HM Courts Service has revealed the main lessons learned from its turn-around of the £447m Libra project to supply a national standard system for magistrates’ courts.


It says that:

– New systems are business processes are shaped by the specific needs of those who work in the courts, rather than any central diktat.

– Control of the project, change management and funding has moved closer to those who understand the day to day problems of running courts.

– New business practices are based on what works best at the front-line, in the courts, and validated in live operation before rollout.

– The change management team is rolling out standard national business processes” – “not just an IT system”.

– “Staff and managers are being “very realistic and pragmatic” about implementation plans, ensuring that end-users buy into the changes, in part by making them properly funded and well managed.

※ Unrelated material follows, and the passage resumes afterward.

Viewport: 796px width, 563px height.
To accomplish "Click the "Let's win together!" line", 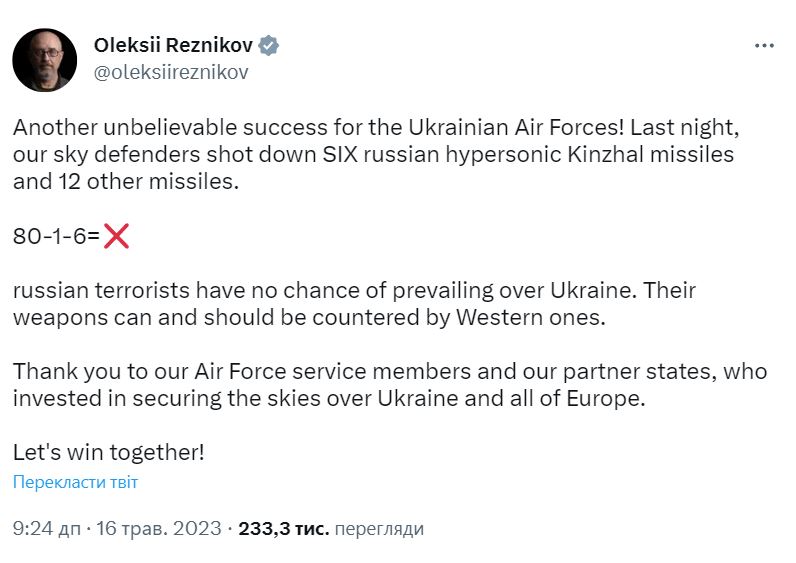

– The Libra Senior Responsible Owner is an operational director and member of the HMCS Executive Committee. “This ensures the interests of the business and the end user are represented at the highest decision making level.”

– User groups agree and prioritise system requirements.

– For IT projects in general including Libra, there is a “specific HMCS change programme whose senior executives have responsibility for governance, business processes, plans, funding arrangements, the team and skills to manage and coordinate change”.

– it has put in place a regional change team to ensure local management teams can understand, plan and manage the impact of the changes in their areas. The new teams can even handle area restructuring, pay and grades.

– The Senior Responsible Owner of Libra is supported by skilled business change and business process managers.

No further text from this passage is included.